Tra gli autori segnaliamo Giacomino da Verona, che compose due poemetti in quartine per descrivere le pene dell'inferno (De Babilonia Civitate infernali) e le gioie del paradiso (De Jerusalem celesti), e Bonvesin de la Riva, che scrisse il Libro delle tre scritture, in cui spiega la vita peccaminosa dell'uomo e le pene dell'inferno (scrittura negra), il mirabile esempio della vita di Cristo e la sua passione e morte per la redenzione delle umanità (scrittura rossa), le gioie del paradiso (scrittura dorata).

Ma il centro più importante della letteratura religiosa fu l'Umbria, ove il canto religioso nasce da una profonda e sincera ispirazione e raggiunge vette di alta poesia. I suoi maggiori esponenti furono S. Francesco d'Assisi e Jacopone da Todi.

Francesco d'Assisi nacque da un ricco mercante nel 1182. Dopo una giovinezza dissipata ed irrequieta, nel 1206 rinunziò alle proprie ricchezze e si diede ad una vita di umiltà e di predicazione in lode del Signore. Fondò l'Ordine dei Frati Minori. Mori nel 1226. Di lui ci è giunto, in volgare umbro, il Cantico di Frate Sole (o Cantico delle creature), in cui il Santo invita tutte le creature ad innalzare un canto di ringraziamento al Creatore. C'è un vero e proprio umiliarsi e confondersi dell'uomo nelle cose del creato, le più umili come le più alte, sicché in una universale comunione di intenti un'unica voce di lode sale dalla Terra al Cielo. Il Cantico ha il duplice valore di preghiera e di poesia: esso è un inno di lode e di ringraziamento delle creature al Signore, e come tale è preghiera; ma è anche l'aprirsi di tutta l'anima del Santo dinanzi alla vista gioiosa del Creato,  e come tale è poesia.  

Sulla figura di S. Francesco si fermerà Dante stesso, nell'undicesimo canto del Paradiso; ti segnalo, inoltre, un bell'approfondimento scritto da Carlo Cardia, volto a distinguere il San Francesco storico da quello sognato, immaginato e creato attraverso la devozione di secoli interi.
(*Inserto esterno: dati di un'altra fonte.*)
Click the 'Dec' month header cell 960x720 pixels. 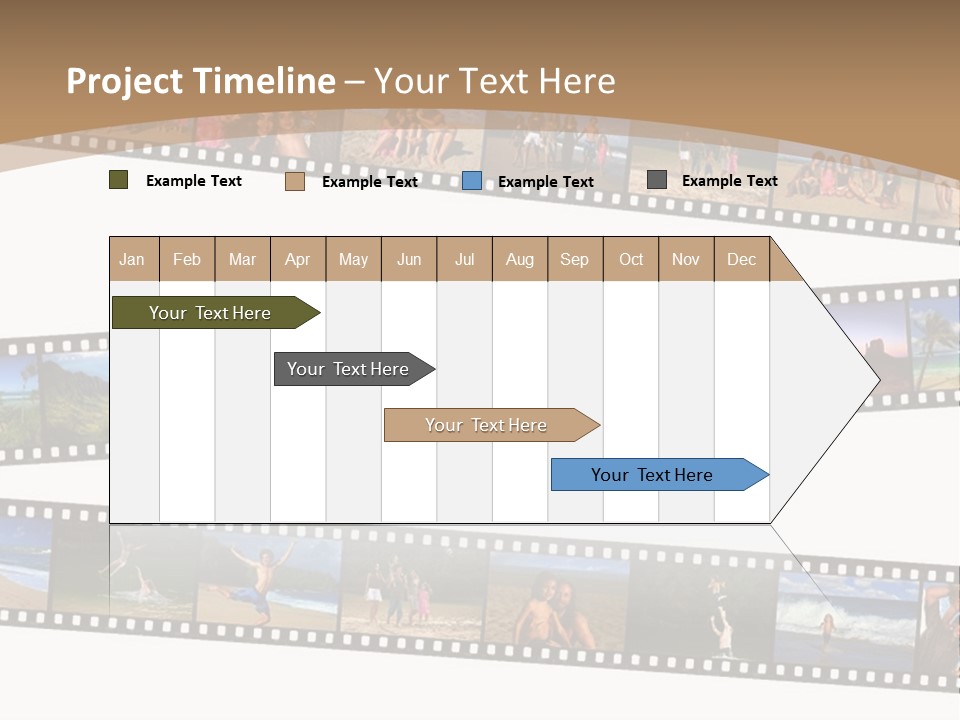point(742,259)
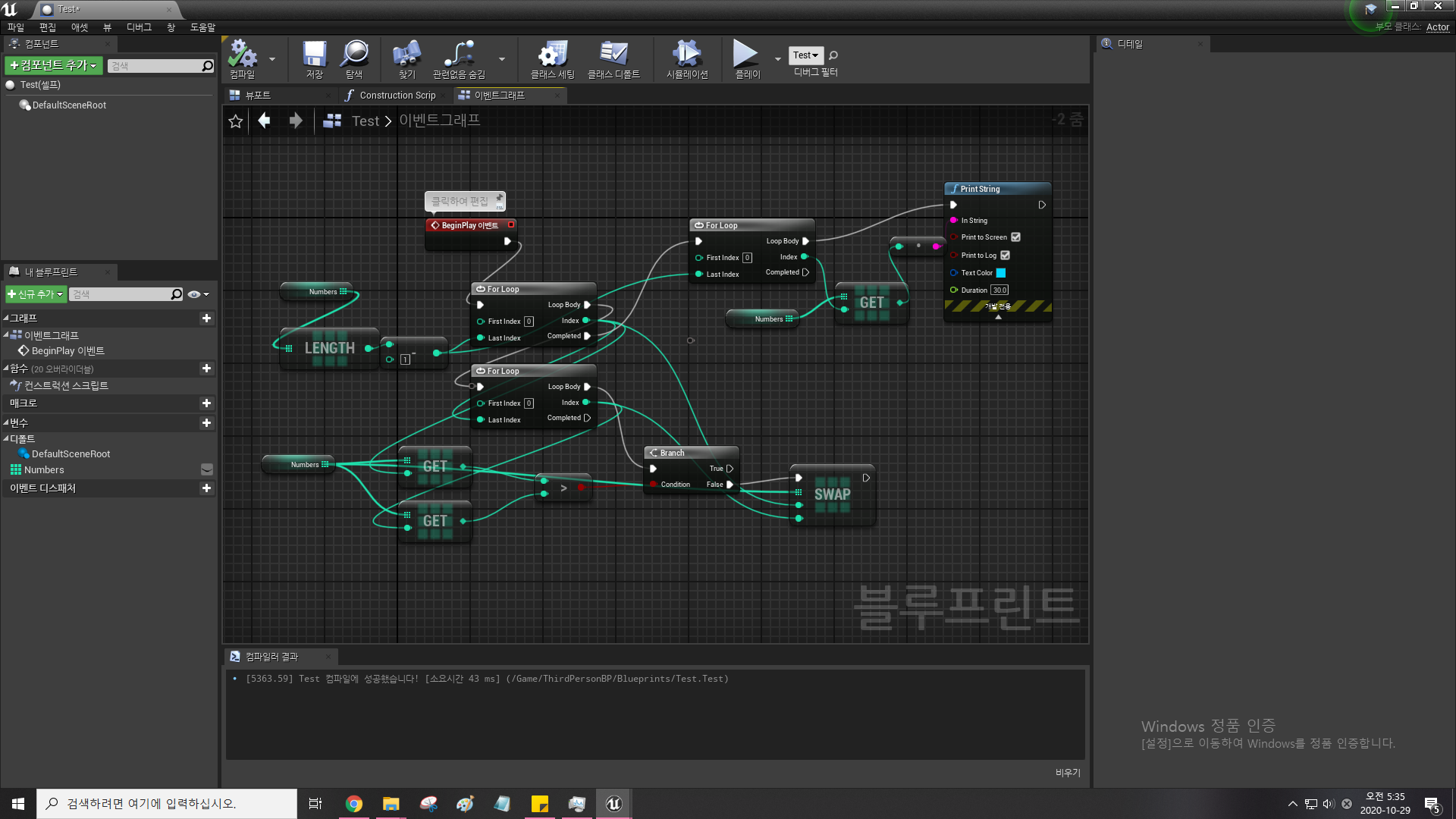Click 비우기 to clear compiler results
This screenshot has width=1456, height=819.
[x=1068, y=773]
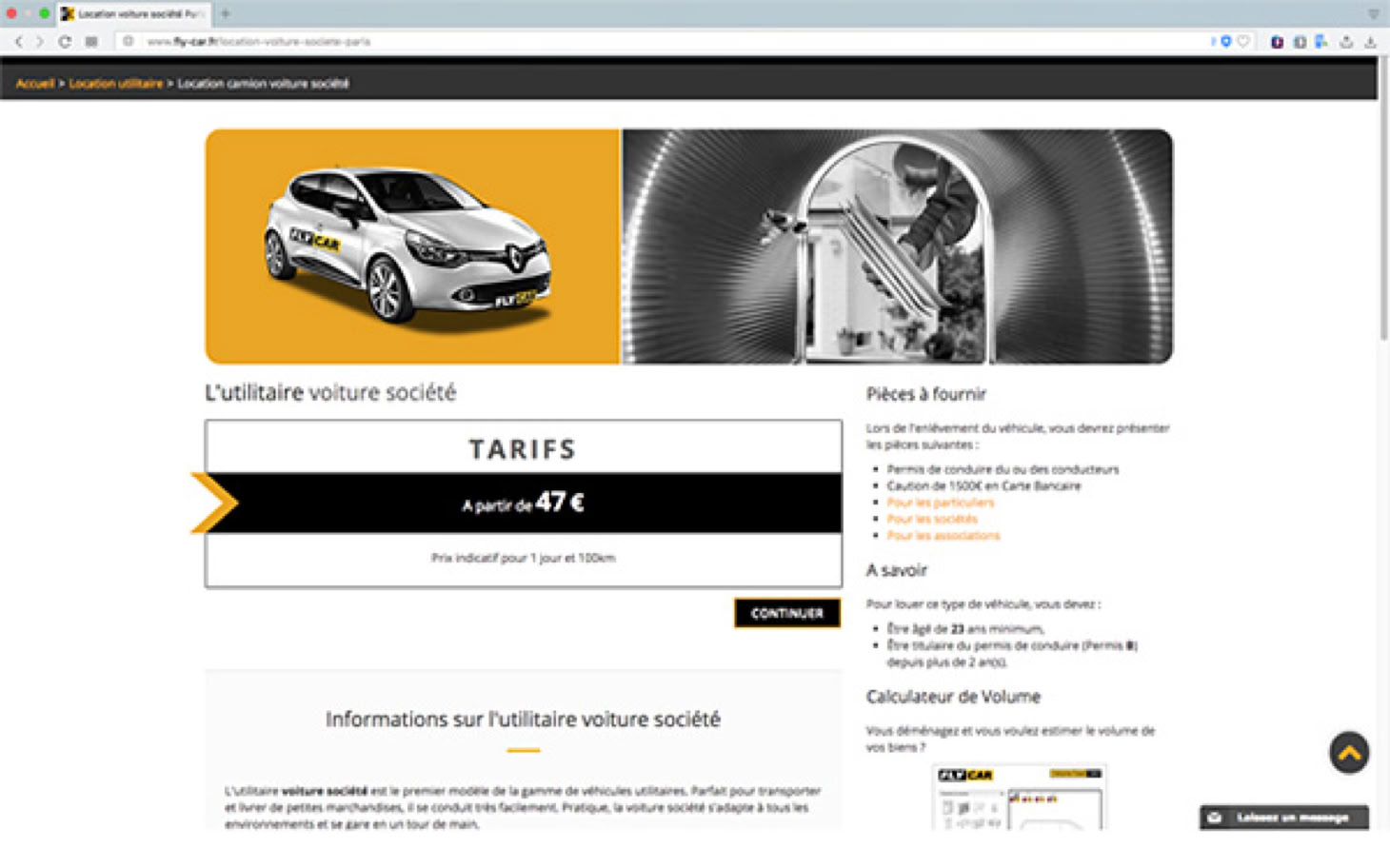1390x868 pixels.
Task: Click the purple extension icon
Action: tap(1277, 42)
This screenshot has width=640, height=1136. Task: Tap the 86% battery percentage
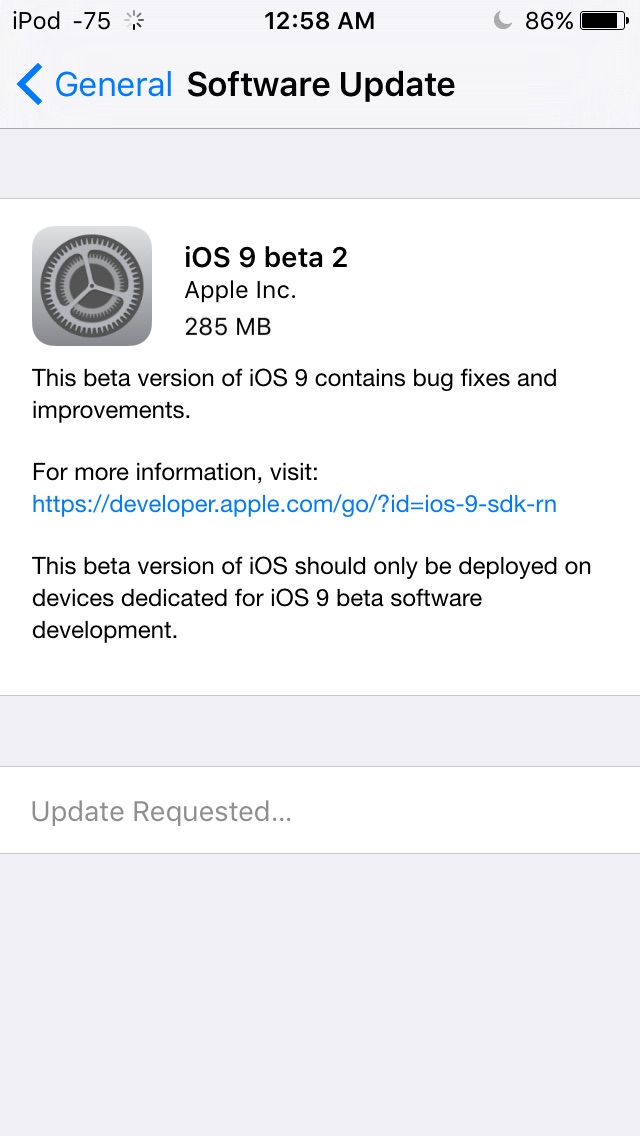(549, 21)
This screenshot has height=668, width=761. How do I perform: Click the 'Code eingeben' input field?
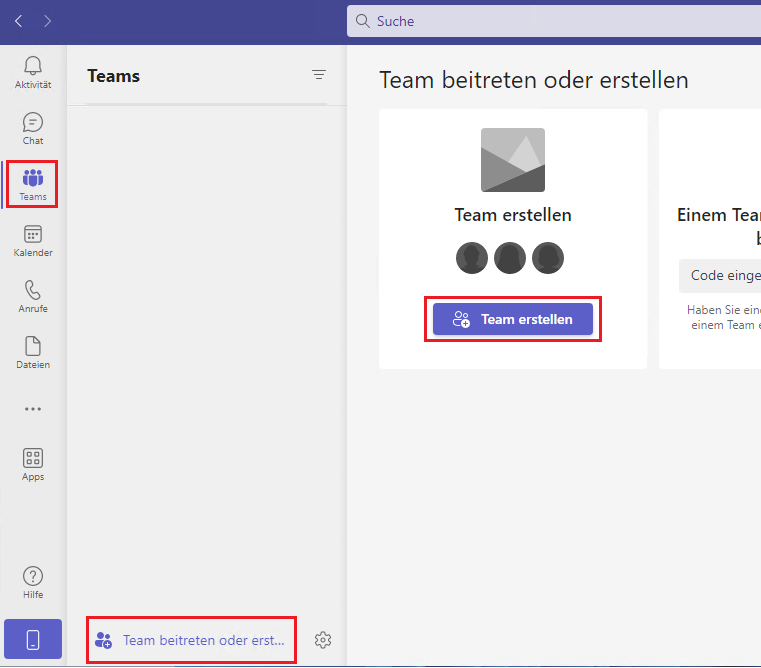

Jacopo de' Benedetti (detto Jacopone per la mole del corpo) nacque a Todi nel 1236. Fu procuratore legale e amante degli agi e delle sregolatezze. L'improvvisa e drammatica morte della moglie, seppellita dalle macerie nel crollo del pavimento durante una festa da ballo (sul suo corpo fu rinvenuto un cilicio, segno di penitenza), sconvolse Jacopone a tal punto da renderlo il più spietato censore dei vizi umani e il più collerico punitore di se stesso. Tutta la sua vita, dal giorno della disgrazia, fu rivolta all'espiazione esasperata degli anni trascorsi tra i bagordi e all'incessante ricerca di un meritato approdo nel perdono di Dio. Nel 1278, dopo vari ed inutili tentativi, riuscì ad entrare nell'Ordine francescano, ove appoggiò con risolutezza la causa degli Spirituali in lotta con i Conventuali, che volevano mitigare e forse mondanizzare la Regola del fondatore. Anzi fu così aspro nei confronti del papa Bonifacio VIII, che appoggiava per calcolo politico i Conventuali, da guadagnarsi il carcere e la scomunica, da cui verrà liberato e sciolto solo nel 1303 da Benedetto XI. Morì nel 1306.

Fu autore di numerose laude che attestano il fervore della sua spiritualità religiosa, tutta la sua angoscia per il male del mondo, la sua sete ossessiva di Dio. Esaspera l'equilibrio fra il mondo e Dio, creando un abisso incolmabile fra i due termini e investendo con rabbia la condizione umana, tutta innervata di superbia e di peccato, e la classe dei ricchi. Ovviamente le laude mostrano un temperamento fiero, gagliardo, violento: sono scritte più per combattere il male che per annunciare il bene, più per colpire che per rialzare e sorreggere.

Il suo capolavoro è il Pianto della Madonna, lauda dialogata con più personaggi (un fedele, Maria, la folla, Cristo) che anticipa la sacra rappresentazione. Vi è descritta punto per punto, in tono drammatico, la crocifissione di Cristo e in un potente crescendo lo strazio di Maria, non più Madre di Dio, ma semplice povera creatura umana dal cuore trafitto.